> [How to complete this task] Look for "شرکت" in every line of the listing. Copy the lines that have it.

> [Records]
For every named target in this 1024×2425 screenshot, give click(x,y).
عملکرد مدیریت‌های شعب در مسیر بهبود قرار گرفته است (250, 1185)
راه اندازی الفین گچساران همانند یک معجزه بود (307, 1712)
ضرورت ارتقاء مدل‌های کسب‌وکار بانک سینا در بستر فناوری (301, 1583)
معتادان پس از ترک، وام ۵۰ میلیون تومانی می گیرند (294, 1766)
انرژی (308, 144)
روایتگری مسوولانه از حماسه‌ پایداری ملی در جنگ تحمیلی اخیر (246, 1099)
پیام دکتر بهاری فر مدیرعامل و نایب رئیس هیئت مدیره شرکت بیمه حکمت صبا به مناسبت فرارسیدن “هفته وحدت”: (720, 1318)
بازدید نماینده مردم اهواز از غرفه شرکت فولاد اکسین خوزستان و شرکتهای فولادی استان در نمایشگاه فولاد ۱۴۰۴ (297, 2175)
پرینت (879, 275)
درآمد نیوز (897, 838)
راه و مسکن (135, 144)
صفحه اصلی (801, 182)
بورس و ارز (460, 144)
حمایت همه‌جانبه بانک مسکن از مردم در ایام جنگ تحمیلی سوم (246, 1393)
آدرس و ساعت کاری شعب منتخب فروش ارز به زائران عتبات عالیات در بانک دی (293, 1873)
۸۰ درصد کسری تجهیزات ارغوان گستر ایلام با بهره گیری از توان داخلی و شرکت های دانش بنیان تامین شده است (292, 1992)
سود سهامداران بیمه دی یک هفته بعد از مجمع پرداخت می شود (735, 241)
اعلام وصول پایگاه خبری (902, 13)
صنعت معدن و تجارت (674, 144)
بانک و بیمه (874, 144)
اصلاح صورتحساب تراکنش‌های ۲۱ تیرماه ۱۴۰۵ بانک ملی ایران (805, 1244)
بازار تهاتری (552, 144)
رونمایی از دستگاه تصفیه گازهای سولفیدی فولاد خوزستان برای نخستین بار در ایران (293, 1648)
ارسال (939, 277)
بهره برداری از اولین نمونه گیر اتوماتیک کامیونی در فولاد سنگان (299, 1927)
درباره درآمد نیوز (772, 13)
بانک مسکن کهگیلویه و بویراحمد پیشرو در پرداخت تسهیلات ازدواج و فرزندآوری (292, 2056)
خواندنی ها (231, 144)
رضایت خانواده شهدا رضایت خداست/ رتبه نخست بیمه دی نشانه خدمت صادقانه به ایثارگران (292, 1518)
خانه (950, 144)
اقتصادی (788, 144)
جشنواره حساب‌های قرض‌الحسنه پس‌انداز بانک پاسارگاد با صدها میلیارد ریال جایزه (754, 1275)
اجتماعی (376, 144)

> [Exercise solution]
پیام دکتر بهاری فر مدیرعامل و نایب رئیس هیئت مدیره شرکت بیمه حکمت صبا به مناسبت فرارسیدن “هفته وحدت”: (720, 1318)
بازدید نماینده مردم اهواز از غرفه شرکت فولاد اکسین خوزستان و شرکتهای فولادی استان در نمایشگاه فولاد ۱۴۰۴ (297, 2175)
۸۰ درصد کسری تجهیزات ارغوان گستر ایلام با بهره گیری از توان داخلی و شرکت های دانش بنیان تامین شده است (292, 1992)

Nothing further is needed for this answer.